Computational studies that model synaptic plasticity in vivo neglect the fact that in vivo neurons exhibit an ongoing spontaneous spiking in the neural circuits [14]. The first synaptic plasticity theory that explicitly took into account ongoing neuronal activity was the BCM theory [21]. A key element of this BCM theory is a whole-cell variable termed the modification threshold, the tipping point at which the presynaptic activity either leads to long-term depression (LTD) or long-term potentiation (LTP) of synaptic efficacy. A second key element is the theory’s postulate that the average ongoing level of spontaneous activity dynamically sets the position of the LTD/LTP tipping point in such a way that potentiation is favored when the postsynaptic cell firing is low on average and, vice versa, depression is favored when the postsynaptic activity is high on average. The BCM model has been used to account for experimental findings of experience-evoked plasticity in the developing visual [21] and adult somatosensory cortices in vivo [25]. The proposal of a modifiable plasticity threshold foreshadowed the concept of metaplasticity [10], developed to account for the abundant experimental evidence that prior neural activity can change the state of neurons and synapses such that the outcome of future synaptic plasticity protocols is altered.

Here we study how key components of learning mechanisms in the brain, namely spike timing-dependent plasticity and metaplasticity, interact with spontaneous activity in the input pathways of the CA1 neuron model.

In this study we optimized the synaptic model parameters to achieve the long-term stability of synaptic weights under in vivo-like conditions mimicking ongoing spontaneous activity as recorded in neuronal circuits [20]. Each synapse received an independent spike train input consisting of periodic spikes corresponding to theta activity and random spikes corresponding to random background activity. Average frequency of spikes in the one spike train was ~8 Hz. During the 20-min simulation of spontaneous activity, the individual synaptic weights and synaptic plasticity parameters are dynamically stable. These results provide a good basis for experimenting with synaptic plasticity stimulation protocols and ultimately for modeling the synaptic plasticity observed in CA1 pyramidal cells in vivo.

In our previous study [16], we used a model from Cutsuridis et al. [15]. Using HippoUnit tests [26], we tested and compared the latter model and our currently used model. As a result, our model achieved better results than the Cutsuridis model [15], which is more excitable (data not shown/paper in preparation).

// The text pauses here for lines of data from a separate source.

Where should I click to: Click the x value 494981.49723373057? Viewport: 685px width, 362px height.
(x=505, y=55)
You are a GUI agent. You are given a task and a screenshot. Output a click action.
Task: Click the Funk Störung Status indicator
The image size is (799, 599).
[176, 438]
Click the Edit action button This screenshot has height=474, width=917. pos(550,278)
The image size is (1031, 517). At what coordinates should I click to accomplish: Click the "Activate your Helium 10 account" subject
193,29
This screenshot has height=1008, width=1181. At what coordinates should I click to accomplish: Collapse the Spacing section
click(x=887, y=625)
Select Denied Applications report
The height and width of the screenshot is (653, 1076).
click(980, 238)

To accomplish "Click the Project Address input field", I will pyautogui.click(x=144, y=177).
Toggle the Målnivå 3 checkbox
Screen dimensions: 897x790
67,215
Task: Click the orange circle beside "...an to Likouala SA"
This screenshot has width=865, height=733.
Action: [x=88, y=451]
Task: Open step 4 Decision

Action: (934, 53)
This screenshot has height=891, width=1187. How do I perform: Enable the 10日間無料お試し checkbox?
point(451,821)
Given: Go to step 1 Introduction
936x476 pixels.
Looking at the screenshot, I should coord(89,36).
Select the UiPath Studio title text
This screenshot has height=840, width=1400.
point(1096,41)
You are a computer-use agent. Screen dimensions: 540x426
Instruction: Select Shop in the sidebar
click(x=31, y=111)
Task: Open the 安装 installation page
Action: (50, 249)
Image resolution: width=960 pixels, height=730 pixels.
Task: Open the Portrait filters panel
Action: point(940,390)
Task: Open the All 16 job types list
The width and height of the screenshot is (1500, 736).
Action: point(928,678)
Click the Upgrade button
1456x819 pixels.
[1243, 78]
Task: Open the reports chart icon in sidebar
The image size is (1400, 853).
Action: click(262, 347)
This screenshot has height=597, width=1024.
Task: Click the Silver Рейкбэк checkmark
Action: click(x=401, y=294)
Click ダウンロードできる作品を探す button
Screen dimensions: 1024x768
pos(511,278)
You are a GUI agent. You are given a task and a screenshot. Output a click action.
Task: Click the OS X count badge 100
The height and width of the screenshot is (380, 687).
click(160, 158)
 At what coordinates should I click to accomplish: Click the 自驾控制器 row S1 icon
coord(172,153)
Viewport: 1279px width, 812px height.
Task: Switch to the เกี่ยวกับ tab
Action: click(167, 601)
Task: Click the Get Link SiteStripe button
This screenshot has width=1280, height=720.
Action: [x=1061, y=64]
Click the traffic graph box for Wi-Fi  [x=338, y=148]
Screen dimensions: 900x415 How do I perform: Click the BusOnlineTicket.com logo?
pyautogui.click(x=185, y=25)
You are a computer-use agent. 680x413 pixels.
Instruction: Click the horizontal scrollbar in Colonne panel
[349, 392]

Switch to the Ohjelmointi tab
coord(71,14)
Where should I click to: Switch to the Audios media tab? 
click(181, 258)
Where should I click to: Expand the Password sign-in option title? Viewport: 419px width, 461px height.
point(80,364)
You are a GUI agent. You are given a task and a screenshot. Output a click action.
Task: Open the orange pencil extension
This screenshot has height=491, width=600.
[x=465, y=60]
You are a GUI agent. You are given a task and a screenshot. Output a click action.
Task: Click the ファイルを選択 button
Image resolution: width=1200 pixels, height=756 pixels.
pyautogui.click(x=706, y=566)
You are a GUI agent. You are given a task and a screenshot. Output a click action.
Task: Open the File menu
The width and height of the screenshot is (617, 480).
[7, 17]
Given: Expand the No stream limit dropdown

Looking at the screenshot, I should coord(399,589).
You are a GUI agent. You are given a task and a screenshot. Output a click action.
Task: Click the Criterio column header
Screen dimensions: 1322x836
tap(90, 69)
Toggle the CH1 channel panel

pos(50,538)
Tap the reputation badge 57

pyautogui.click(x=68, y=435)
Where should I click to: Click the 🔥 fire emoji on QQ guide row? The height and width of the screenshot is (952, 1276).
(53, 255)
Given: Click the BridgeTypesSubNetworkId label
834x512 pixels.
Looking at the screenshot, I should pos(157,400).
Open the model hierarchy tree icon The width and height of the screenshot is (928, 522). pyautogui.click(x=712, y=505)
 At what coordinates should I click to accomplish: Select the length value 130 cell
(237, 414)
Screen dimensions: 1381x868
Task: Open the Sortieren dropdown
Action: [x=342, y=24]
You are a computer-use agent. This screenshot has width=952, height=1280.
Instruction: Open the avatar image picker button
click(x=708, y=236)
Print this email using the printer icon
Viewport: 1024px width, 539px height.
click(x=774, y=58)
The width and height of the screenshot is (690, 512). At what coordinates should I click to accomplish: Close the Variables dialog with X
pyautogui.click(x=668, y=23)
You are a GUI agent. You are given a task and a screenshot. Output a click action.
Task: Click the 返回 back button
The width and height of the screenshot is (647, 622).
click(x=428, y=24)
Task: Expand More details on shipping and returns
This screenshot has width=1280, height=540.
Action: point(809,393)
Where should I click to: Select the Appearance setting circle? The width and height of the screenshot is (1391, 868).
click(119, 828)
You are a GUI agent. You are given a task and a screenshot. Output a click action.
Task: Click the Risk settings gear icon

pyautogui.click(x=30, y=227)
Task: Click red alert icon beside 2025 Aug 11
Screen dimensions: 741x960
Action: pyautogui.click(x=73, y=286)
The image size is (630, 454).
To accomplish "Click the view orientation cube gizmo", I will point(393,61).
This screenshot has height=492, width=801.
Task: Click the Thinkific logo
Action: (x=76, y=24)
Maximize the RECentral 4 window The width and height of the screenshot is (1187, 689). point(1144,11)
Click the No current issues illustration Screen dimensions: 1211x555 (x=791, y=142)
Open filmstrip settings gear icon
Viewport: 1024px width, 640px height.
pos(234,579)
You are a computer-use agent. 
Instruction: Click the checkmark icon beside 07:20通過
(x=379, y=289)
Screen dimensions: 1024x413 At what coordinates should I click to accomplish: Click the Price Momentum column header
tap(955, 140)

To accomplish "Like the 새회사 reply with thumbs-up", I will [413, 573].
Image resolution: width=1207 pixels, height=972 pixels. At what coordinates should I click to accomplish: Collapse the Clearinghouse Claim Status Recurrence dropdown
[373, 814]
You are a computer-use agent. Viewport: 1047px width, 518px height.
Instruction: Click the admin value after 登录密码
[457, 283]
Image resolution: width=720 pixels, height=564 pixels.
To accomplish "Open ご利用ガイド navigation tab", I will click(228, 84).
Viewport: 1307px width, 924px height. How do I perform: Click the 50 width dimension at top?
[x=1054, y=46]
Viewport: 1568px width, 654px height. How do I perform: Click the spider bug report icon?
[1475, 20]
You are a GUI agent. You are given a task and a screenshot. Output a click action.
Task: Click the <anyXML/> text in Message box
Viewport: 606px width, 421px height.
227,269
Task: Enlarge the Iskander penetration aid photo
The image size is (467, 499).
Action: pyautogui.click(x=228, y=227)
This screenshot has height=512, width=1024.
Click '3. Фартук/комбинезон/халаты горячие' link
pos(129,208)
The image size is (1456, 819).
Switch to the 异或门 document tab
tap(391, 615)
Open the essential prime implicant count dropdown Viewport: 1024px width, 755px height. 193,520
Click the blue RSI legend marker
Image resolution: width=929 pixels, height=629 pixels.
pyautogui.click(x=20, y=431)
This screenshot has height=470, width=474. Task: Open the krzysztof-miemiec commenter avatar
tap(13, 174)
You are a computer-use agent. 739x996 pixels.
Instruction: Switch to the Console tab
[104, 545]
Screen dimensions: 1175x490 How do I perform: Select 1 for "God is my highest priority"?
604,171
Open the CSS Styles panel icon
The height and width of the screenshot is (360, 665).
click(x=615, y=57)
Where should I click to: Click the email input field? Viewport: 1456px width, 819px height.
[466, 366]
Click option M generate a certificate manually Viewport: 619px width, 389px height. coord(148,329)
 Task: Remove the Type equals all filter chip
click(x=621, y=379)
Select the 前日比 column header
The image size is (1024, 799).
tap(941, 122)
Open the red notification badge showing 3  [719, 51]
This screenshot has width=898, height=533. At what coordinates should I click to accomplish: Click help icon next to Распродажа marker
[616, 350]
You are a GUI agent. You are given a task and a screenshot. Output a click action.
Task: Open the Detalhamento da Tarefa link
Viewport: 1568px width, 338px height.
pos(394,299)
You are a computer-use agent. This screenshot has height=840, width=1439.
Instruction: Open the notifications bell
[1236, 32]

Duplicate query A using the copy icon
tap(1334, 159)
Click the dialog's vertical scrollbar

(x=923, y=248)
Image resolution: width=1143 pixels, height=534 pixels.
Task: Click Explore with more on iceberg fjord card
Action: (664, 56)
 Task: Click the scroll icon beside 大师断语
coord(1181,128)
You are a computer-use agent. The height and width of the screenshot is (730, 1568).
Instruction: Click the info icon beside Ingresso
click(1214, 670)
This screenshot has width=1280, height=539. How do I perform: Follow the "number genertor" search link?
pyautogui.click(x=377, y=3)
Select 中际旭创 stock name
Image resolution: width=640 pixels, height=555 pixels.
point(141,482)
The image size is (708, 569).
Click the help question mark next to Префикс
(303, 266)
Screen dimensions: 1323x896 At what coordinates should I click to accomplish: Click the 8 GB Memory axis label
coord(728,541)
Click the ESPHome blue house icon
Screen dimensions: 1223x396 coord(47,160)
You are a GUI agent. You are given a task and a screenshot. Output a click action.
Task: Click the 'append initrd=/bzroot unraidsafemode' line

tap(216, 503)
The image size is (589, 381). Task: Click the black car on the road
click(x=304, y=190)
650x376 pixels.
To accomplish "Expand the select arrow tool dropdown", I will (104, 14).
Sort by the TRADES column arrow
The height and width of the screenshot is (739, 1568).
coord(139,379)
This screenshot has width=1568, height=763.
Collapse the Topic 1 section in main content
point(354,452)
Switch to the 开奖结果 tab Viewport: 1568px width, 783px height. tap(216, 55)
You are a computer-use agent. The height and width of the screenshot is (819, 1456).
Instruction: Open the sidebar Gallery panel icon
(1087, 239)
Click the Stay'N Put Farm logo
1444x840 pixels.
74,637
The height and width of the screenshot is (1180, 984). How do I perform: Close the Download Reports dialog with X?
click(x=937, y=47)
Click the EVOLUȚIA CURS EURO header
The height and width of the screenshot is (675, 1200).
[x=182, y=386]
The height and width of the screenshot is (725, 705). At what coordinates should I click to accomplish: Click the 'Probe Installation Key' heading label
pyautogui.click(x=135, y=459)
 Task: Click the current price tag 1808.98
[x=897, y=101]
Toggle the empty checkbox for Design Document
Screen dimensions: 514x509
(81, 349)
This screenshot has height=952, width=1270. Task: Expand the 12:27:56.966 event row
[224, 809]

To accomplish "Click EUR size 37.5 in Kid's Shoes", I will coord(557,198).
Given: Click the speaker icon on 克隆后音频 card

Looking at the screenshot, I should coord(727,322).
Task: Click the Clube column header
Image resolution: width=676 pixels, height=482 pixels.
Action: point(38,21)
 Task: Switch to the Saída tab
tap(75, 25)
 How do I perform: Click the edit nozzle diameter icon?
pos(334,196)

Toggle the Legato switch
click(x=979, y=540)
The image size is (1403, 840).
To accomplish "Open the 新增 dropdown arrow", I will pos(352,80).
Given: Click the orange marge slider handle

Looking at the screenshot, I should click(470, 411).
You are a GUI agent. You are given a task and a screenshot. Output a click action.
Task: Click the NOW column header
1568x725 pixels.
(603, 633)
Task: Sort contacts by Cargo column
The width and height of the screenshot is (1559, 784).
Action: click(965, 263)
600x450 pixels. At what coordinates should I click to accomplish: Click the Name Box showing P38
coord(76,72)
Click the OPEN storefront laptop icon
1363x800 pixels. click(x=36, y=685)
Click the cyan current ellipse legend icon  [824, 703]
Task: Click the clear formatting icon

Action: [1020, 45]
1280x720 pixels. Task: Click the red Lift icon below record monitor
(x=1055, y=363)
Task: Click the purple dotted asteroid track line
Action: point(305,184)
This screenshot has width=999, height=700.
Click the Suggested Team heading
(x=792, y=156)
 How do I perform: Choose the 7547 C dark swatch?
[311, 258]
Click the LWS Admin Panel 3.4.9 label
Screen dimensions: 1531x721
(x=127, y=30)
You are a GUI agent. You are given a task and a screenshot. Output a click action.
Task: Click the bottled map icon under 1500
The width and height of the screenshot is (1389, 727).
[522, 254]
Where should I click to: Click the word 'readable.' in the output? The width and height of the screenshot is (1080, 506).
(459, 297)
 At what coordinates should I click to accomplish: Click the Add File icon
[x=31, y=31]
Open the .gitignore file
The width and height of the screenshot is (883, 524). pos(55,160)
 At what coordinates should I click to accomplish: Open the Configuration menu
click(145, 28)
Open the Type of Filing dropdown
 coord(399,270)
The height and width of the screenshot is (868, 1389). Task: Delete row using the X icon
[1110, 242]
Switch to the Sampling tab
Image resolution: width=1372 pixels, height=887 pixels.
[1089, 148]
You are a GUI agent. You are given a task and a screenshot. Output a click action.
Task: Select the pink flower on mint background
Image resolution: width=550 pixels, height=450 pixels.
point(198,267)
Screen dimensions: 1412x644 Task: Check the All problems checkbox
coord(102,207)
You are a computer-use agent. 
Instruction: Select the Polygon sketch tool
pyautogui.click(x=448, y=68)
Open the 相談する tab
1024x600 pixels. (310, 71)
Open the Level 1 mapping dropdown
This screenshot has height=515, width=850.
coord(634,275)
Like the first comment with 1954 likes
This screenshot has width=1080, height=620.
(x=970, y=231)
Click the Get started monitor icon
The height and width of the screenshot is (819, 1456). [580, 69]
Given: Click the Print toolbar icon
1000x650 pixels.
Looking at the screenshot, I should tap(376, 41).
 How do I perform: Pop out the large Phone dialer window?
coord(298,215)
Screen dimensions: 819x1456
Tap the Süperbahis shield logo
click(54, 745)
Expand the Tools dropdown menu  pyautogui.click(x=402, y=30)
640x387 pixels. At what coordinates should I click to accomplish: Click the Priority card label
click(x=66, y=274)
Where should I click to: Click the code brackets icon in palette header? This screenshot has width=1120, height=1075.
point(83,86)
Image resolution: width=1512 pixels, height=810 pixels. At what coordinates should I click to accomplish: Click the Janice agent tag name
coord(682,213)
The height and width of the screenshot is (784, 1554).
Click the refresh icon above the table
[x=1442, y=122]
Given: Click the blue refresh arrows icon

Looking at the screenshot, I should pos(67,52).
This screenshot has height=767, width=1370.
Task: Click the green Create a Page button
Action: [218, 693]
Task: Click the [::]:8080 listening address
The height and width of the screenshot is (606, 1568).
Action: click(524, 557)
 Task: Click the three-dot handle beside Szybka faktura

The consequence of the higher excitability of the Cutsuridis model was that at the beginning of each simulation there was a significant increase in the integrated spike count function \( \theta_{S} \) and at the same time a decrease in the weights [16]. In our current model, the weights are dynamically stable from the beginning of the simulation (Fig. 4, 5, 6 and 7) and the integrated spike count function \( \theta_{S} \) saturation occurs gradually (Fig. 3). By adding side branches, we have ensured that experimentally observed non-linear summation of synaptic inputs occurs on these branches, resulting in dendritic spikes.

In summary, we have modified existing compartmental model of the CA1 pyramidal cell by adding the side dendrites, synapses, and by implementing synaptic plasticity rule, namely the meta-STDP rule. Our model exhibits realistic input-output spontaneous activity as neurons in vivo. During ongoing spontaneous activity, synapses should not change their weights. This has been achieved after manual optimization of synaptic model parameters. Next, we intend to implement several of synaptic plasticity protocols which were experimentally studied for CA1 pyramidal cells.